====== MATERIAL SHOWN

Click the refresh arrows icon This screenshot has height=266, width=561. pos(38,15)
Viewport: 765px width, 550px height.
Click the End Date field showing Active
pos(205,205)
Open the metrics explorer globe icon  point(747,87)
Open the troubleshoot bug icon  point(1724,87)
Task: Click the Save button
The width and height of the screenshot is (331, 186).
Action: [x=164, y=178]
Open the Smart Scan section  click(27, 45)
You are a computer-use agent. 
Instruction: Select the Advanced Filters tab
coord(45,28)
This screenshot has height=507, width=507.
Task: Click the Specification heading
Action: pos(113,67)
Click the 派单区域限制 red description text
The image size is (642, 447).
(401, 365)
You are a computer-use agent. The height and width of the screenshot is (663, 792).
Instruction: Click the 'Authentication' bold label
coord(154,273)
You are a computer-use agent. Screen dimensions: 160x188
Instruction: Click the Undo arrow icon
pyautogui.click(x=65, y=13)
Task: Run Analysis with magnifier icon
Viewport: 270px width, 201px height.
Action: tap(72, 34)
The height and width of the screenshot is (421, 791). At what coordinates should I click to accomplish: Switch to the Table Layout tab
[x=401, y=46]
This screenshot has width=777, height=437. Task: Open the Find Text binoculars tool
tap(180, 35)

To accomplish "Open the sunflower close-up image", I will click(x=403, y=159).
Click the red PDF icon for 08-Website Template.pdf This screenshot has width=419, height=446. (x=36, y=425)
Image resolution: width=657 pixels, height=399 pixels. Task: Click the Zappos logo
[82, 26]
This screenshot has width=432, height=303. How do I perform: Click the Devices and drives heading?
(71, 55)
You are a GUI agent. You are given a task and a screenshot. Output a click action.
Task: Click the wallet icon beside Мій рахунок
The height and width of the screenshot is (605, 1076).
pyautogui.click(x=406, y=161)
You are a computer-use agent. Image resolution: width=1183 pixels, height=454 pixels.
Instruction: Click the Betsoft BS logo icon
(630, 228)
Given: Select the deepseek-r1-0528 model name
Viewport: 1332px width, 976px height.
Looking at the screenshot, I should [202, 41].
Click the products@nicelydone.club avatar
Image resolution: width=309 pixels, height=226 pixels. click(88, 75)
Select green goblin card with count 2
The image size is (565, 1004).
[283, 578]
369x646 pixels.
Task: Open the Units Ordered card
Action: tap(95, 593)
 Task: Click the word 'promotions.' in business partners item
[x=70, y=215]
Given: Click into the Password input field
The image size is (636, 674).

============

TASK REQUIREMENTS: Render the rows above as a JSON list of strings, with one string for each line and no entries for blank lines.

COMPLETED EXERCISE:
[
  "Click the refresh arrows icon This screenshot has height=266, width=561. pos(38,15)",
  "Viewport: 765px width, 550px height.",
  "Click the End Date field showing Active",
  "pos(205,205)",
  "Open the metrics explorer globe icon  point(747,87)",
  "Open the troubleshoot bug icon  point(1724,87)",
  "Task: Click the Save button",
  "The width and height of the screenshot is (331, 186).",
  "Action: [x=164, y=178]",
  "Open the Smart Scan section  click(27, 45)",
  "You are a computer-use agent. ",
  "Instruction: Select the Advanced Filters tab",
  "coord(45,28)",
  "This screenshot has height=507, width=507.",
  "Task: Click the Specification heading",
  "Action: pos(113,67)",
  "Click the 派单区域限制 red description text",
  "The image size is (642, 447).",
  "(401, 365)",
  "You are a computer-use agent. The height and width of the screenshot is (663, 792).",
  "Instruction: Click the 'Authentication' bold label",
  "coord(154,273)",
  "You are a computer-use agent. Screen dimensions: 160x188",
  "Instruction: Click the Undo arrow icon",
  "pyautogui.click(x=65, y=13)",
  "Task: Run Analysis with magnifier icon",
  "Viewport: 270px width, 201px height.",
  "Action: tap(72, 34)",
  "The height and width of the screenshot is (421, 791). At what coordinates should I click to accomplish: Switch to the Table Layout tab",
  "[x=401, y=46]",
  "This screenshot has width=777, height=437. Task: Open the Find Text binoculars tool",
  "tap(180, 35)",
  "To accomplish \"Open the sunflower close-up image\", I will click(x=403, y=159).",
  "Click the red PDF icon for 08-Website Template.pdf This screenshot has width=419, height=446. (x=36, y=425)",
  "Image resolution: width=657 pixels, height=399 pixels. Task: Click the Zappos logo",
  "[82, 26]",
  "This screenshot has width=432, height=303. How do I perform: Click the Devices and drives heading?",
  "(71, 55)",
  "You are a GUI agent. You are given a task and a screenshot. Output a click action.",
  "Task: Click the wallet icon beside Мій рахунок",
  "The height and width of the screenshot is (605, 1076).",
  "pyautogui.click(x=406, y=161)",
  "You are a computer-use agent. Image resolution: width=1183 pixels, height=454 pixels.",
  "Instruction: Click the Betsoft BS logo icon",
  "(630, 228)",
  "Given: Select the deepseek-r1-0528 model name",
  "Viewport: 1332px width, 976px height.",
  "Looking at the screenshot, I should [202, 41].",
  "Click the products@nicelydone.club avatar",
  "Image resolution: width=309 pixels, height=226 pixels. click(88, 75)",
  "Select green goblin card with count 2",
  "The image size is (565, 1004).",
  "[283, 578]",
  "369x646 pixels.",
  "Task: Open the Units Ordered card",
  "Action: tap(95, 593)",
  " Task: Click the word 'promotions.' in business partners item",
  "[x=70, y=215]",
  "Given: Click into the Password input field",
  "The image size is (636, 674)."
]